As I practiced my clarinet today, I had a thought that gave me pause:

Many kids today are stuck in a cycle of activities that they would enjoy more if they weren’t always feeling like they had to be “the best” at it. 

What happened to doing something for the joy and fun of doing it?  Is it OK to do something where you won’t be a star? Or make the varsity team or all state band?  By no means am I suggesting that kids should be allowed to phone something in instead of giving it their best shot.  My question is: Is it acceptable to simply do something because you like doing it and it makes you happy even if you’re not particularly good at it?

Of course, it is and we know it.  Just look at the number of adults who enter marathons each year.  As adults, we know that some things are about the accomplishment, the lesson, or the challenge.  Although we know it, we’ve forgotten to teach our children.  As a coach and music teacher, I see this all the time from students who tell me that they “have” to make the varsity team or the “best” band.  Kids have learned that the only acceptable thing is to be “good” at the chosen activity but here’s the rub: someone will almost always be better.  Does that mean we shouldn’t participate even if we really like doing it?  Of course not.

Over my 32 years of working with middle school and high school students, I’ve watched kids shift from mostly fearless to paralyzed, afraid to try for fear of making a mistake.  Kids seem less brave these days and that concerns me.  (I have a theory about messing up and our very visible social media world but that’s another blog for another day.

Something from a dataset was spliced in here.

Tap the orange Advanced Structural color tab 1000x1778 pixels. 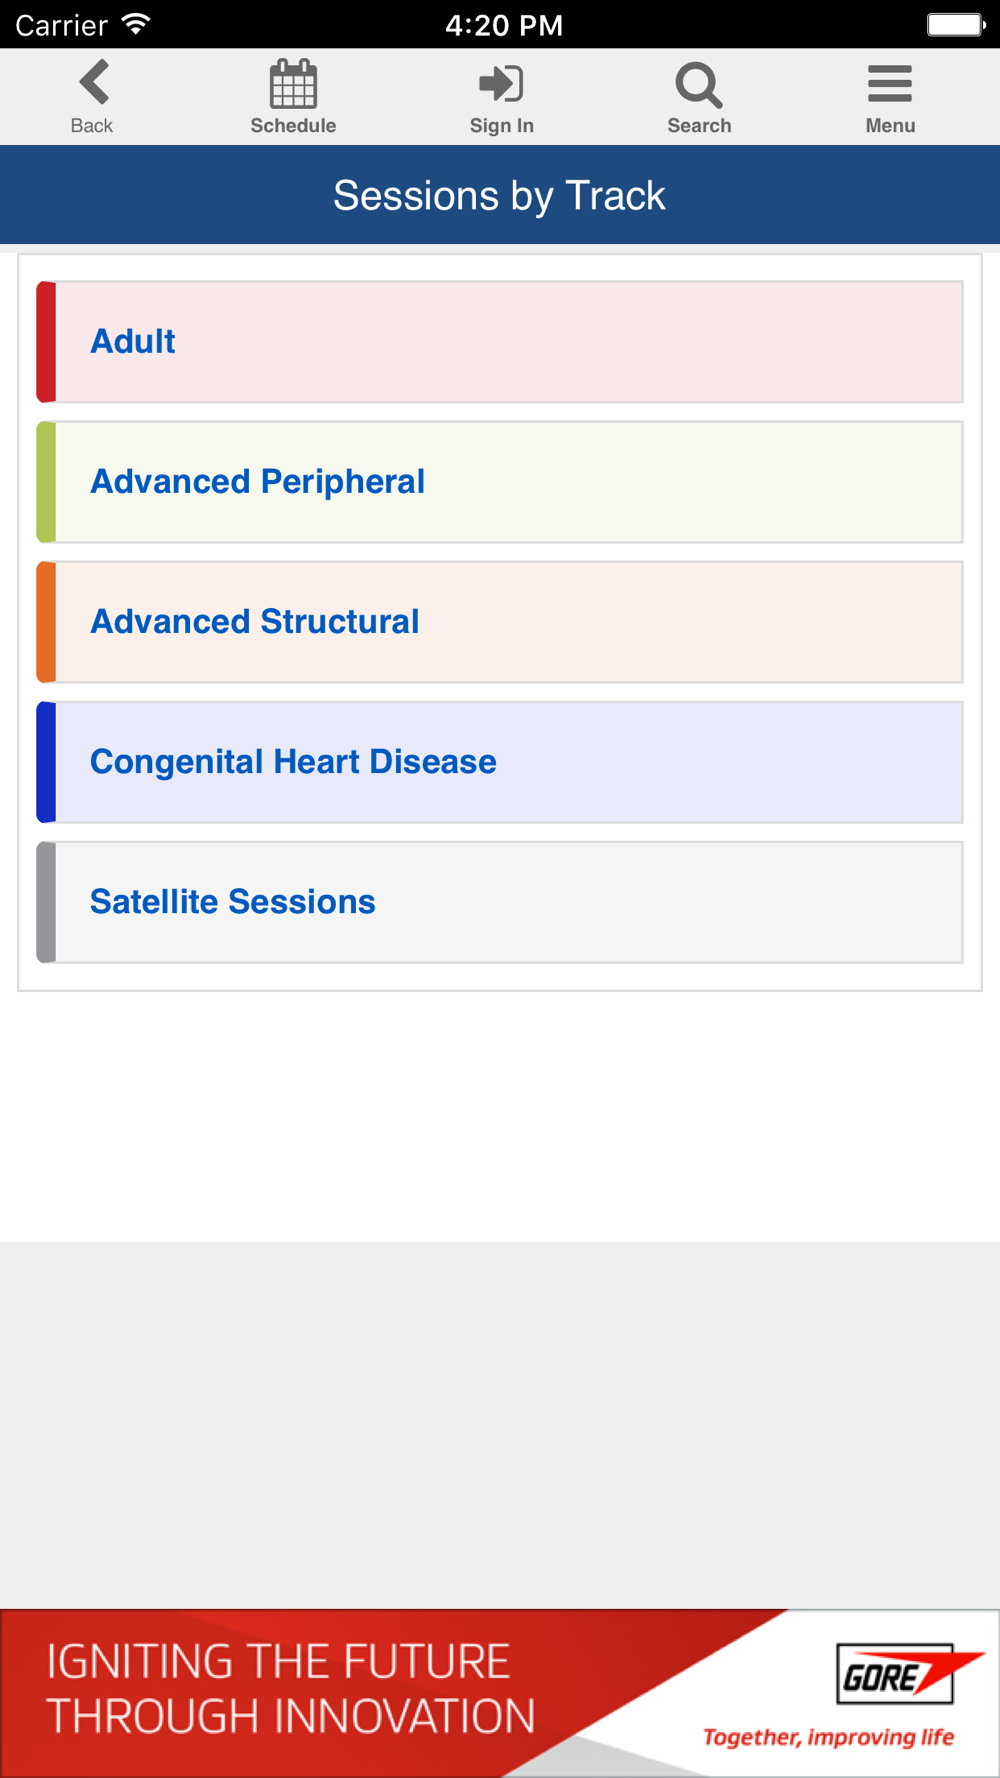coord(46,622)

Look for it soon!)

In this hyper-competitive, “always striving for better” world, what would it look like for our kids to have a safe space to just do something they enjoy without fear of failure?  I’m a middle-of-the-pack athlete; when I do a race, I know I won’t win and I know I won’t be last. I’m just happy to be there.  But what if I were to finish last?  Would that make it less enjoyable for me?  I honestly don’t think so because of my mindset and personal understanding of my reasons for participating.  What would it mean for your child if the mindset was shifted away from trying hard to be “good” at the activity and more towards the fun of participating and doing their best, whatever that is?  What lessons could be taught about giving sincere compliments to the team star without self-comparison, feeling compassion for the kid who strikes out a lot or the kid who secretly hates baseball but does it because his dad wants him to?  How about enjoying the fresh air, feeling gratitude for a healthy body, or enjoying the connection from being on a team – particularly when connection to others is threatened every day by social media comparison and perceived competition?

Adults talk a lot about gratitude and joyful living; it seems that we are all trying to remember our good fortune or find some happiness in this crazy world.  Our children could benefit from some early intervention about joy and the gifts of participating just for fun’s sake.  Let’s start this conversation.